[Saved entries]
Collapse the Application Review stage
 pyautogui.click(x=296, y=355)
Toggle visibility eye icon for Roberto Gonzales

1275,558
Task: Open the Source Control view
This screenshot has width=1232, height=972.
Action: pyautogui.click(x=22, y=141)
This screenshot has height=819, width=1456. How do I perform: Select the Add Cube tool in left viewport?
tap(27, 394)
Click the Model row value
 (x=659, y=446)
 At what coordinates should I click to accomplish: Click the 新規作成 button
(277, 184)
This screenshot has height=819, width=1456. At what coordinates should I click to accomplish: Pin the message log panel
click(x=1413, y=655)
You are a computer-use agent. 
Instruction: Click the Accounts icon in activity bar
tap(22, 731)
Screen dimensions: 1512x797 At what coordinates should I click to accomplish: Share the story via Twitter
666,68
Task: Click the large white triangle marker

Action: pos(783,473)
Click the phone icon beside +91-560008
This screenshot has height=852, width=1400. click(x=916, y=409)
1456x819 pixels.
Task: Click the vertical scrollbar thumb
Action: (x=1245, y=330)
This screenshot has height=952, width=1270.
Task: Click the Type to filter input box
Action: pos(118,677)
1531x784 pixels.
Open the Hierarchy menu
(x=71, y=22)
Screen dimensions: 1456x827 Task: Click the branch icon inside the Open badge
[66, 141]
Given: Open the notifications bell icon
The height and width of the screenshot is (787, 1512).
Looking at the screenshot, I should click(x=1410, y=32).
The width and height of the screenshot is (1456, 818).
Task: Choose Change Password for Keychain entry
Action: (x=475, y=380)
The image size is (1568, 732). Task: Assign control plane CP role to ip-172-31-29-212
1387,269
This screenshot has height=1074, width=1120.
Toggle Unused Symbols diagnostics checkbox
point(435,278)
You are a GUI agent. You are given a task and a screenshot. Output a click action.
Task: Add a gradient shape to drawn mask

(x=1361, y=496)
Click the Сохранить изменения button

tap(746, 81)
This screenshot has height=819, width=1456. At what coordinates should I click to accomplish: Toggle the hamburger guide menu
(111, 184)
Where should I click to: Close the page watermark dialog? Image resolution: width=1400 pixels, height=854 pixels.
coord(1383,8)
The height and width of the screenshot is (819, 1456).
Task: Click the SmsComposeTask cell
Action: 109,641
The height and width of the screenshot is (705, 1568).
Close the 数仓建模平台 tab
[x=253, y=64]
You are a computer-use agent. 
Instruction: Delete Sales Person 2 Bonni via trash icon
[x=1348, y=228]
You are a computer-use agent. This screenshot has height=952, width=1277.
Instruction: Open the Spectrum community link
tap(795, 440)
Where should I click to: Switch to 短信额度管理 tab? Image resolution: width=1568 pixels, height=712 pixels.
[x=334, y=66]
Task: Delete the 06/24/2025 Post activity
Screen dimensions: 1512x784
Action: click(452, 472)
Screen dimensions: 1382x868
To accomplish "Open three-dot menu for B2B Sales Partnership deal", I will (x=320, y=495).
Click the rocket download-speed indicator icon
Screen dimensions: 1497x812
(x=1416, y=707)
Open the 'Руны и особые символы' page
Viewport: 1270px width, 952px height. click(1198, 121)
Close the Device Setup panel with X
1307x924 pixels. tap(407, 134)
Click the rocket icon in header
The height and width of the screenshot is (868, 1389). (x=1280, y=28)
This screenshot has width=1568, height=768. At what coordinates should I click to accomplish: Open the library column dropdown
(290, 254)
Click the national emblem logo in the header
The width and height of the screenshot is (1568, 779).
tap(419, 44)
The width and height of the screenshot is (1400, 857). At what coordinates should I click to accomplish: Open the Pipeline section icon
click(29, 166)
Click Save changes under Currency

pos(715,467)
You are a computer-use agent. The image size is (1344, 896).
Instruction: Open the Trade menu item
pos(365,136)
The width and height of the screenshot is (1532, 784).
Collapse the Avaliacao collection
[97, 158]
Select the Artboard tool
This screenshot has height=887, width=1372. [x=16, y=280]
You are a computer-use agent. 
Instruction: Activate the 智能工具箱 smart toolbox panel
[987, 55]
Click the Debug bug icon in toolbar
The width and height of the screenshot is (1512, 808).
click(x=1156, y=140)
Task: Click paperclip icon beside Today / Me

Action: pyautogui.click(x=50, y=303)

— What is required —
Write out every entry above exactly as given.

— Response area —
Collapse the Application Review stage
 pyautogui.click(x=296, y=355)
Toggle visibility eye icon for Roberto Gonzales

1275,558
Task: Open the Source Control view
This screenshot has width=1232, height=972.
Action: pyautogui.click(x=22, y=141)
This screenshot has height=819, width=1456. How do I perform: Select the Add Cube tool in left viewport?
tap(27, 394)
Click the Model row value
 (x=659, y=446)
 At what coordinates should I click to accomplish: Click the 新規作成 button
(277, 184)
This screenshot has height=819, width=1456. At what coordinates should I click to accomplish: Pin the message log panel
click(x=1413, y=655)
You are a computer-use agent. 
Instruction: Click the Accounts icon in activity bar
tap(22, 731)
Screen dimensions: 1512x797 At what coordinates should I click to accomplish: Share the story via Twitter
666,68
Task: Click the large white triangle marker

Action: pos(783,473)
Click the phone icon beside +91-560008
This screenshot has height=852, width=1400. click(x=916, y=409)
1456x819 pixels.
Task: Click the vertical scrollbar thumb
Action: (x=1245, y=330)
This screenshot has height=952, width=1270.
Task: Click the Type to filter input box
Action: pos(118,677)
1531x784 pixels.
Open the Hierarchy menu
(x=71, y=22)
Screen dimensions: 1456x827 Task: Click the branch icon inside the Open badge
[66, 141]
Given: Open the notifications bell icon
The height and width of the screenshot is (787, 1512).
Looking at the screenshot, I should click(x=1410, y=32).
The width and height of the screenshot is (1456, 818).
Task: Choose Change Password for Keychain entry
Action: (x=475, y=380)
The image size is (1568, 732). Task: Assign control plane CP role to ip-172-31-29-212
1387,269
This screenshot has height=1074, width=1120.
Toggle Unused Symbols diagnostics checkbox
point(435,278)
You are a GUI agent. You are given a task and a screenshot. Output a click action.
Task: Add a gradient shape to drawn mask

(x=1361, y=496)
Click the Сохранить изменения button

tap(746, 81)
This screenshot has height=819, width=1456. At what coordinates should I click to accomplish: Toggle the hamburger guide menu
(111, 184)
Where should I click to: Close the page watermark dialog? Image resolution: width=1400 pixels, height=854 pixels.
coord(1383,8)
The height and width of the screenshot is (819, 1456).
Task: Click the SmsComposeTask cell
Action: 109,641
The height and width of the screenshot is (705, 1568).
Close the 数仓建模平台 tab
[x=253, y=64]
You are a computer-use agent. 
Instruction: Delete Sales Person 2 Bonni via trash icon
[x=1348, y=228]
You are a computer-use agent. This screenshot has height=952, width=1277.
Instruction: Open the Spectrum community link
tap(795, 440)
Where should I click to: Switch to 短信额度管理 tab? Image resolution: width=1568 pixels, height=712 pixels.
[x=334, y=66]
Task: Delete the 06/24/2025 Post activity
Screen dimensions: 1512x784
Action: click(452, 472)
Screen dimensions: 1382x868
To accomplish "Open three-dot menu for B2B Sales Partnership deal", I will (x=320, y=495).
Click the rocket download-speed indicator icon
Screen dimensions: 1497x812
(x=1416, y=707)
Open the 'Руны и особые символы' page
Viewport: 1270px width, 952px height. click(1198, 121)
Close the Device Setup panel with X
1307x924 pixels. tap(407, 134)
Click the rocket icon in header
The height and width of the screenshot is (868, 1389). (x=1280, y=28)
This screenshot has width=1568, height=768. At what coordinates should I click to accomplish: Open the library column dropdown
(290, 254)
Click the national emblem logo in the header
The width and height of the screenshot is (1568, 779).
tap(419, 44)
The width and height of the screenshot is (1400, 857). At what coordinates should I click to accomplish: Open the Pipeline section icon
click(29, 166)
Click Save changes under Currency

pos(715,467)
You are a computer-use agent. The image size is (1344, 896).
Instruction: Open the Trade menu item
pos(365,136)
The width and height of the screenshot is (1532, 784).
Collapse the Avaliacao collection
[97, 158]
Select the Artboard tool
This screenshot has height=887, width=1372. [x=16, y=280]
You are a computer-use agent. 
Instruction: Activate the 智能工具箱 smart toolbox panel
[987, 55]
Click the Debug bug icon in toolbar
The width and height of the screenshot is (1512, 808).
click(x=1156, y=140)
Task: Click paperclip icon beside Today / Me

Action: pyautogui.click(x=50, y=303)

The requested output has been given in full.